- What is expected -
Reproduce the part of the Supreme Court judgment below, starting with "Civil Appeal No." and going on through "publish the results.".

- Passage to read -
◇ ◇ ◇ ◇ ◇ ◇ ◇

The Bihar School Examination Board
v.
Subhas Chandra Sinha And Ors
(Supreme Court Of India)
Civil Appeal No. 2620 Of 1969 | 10-03-1970
1. This is an appeal against the judgment and order of the High Court of Patna, December 8, 1969 in Civil Writ Jurisdiction Case No. 1040 of 1969. It is brought to this Court by special leave. The appellant is the Bihar School Examination Board through its Chairman. The respondents are 36 students of S. S. H. E. School, Jagdishpur and H. E. School Malur, District Shahbad. They had moved the High Court under Article 226 of the Constitution against the order of the Board canceling annual Secondary School Examination of 1969 in relation to Hanswadih centre in Shahbad District. They had also asked that a mandamus be issued to the Board to publish the results of the students who appeared at this centre. The High Court has quashed the order of cancellation and directed the Board to publish the results.
2. Candidates at the Secondary School Examination held in March, 1969 appeared at various centers including Hanswadih centre. The results were published in July 1969 but the results of examinees at Hanswadih centre were not released. On July 22, 1969 it was reported in a local Hindi daily newspaper that the results of this centre and others were under consideration. On August 30, 1969 a communique from the Board appeared in the newspaper Searchlight that the examinations of all subject held at the Secondary School Examination of 1969 at Hanswadhih centre were cancelled and the reason was that unfair means were practiced on a large scale at this centre. Examinees were, however, allowed to appear at the supplementary Secondary School Examination to be held in September, 1969.

◇ ◇ ◇ ◇ ◇ ◇ ◇

- Given material -

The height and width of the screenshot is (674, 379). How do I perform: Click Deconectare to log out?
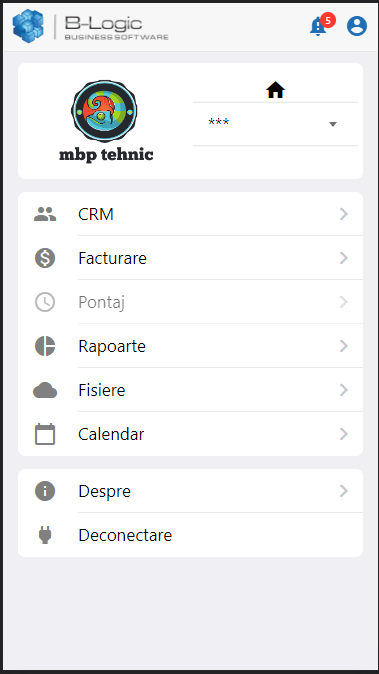pos(190,535)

◇ ◇ ◇ ◇ ◇ ◇ ◇

- Exercise response -
Civil Appeal No. 2620 Of 1969 | 10-03-1970
1. This is an appeal against the judgment and order of the High Court of Patna, December 8, 1969 in Civil Writ Jurisdiction Case No. 1040 of 1969. It is brought to this Court by special leave. The appellant is the Bihar School Examination Board through its Chairman. The respondents are 36 students of S. S. H. E. School, Jagdishpur and H. E. School Malur, District Shahbad. They had moved the High Court under Article 226 of the Constitution against the order of the Board canceling annual Secondary School Examination of 1969 in relation to Hanswadih centre in Shahbad District. They had also asked that a mandamus be issued to the Board to publish the results of the students who appeared at this centre. The High Court has quashed the order of cancellation and directed the Board to publish the results.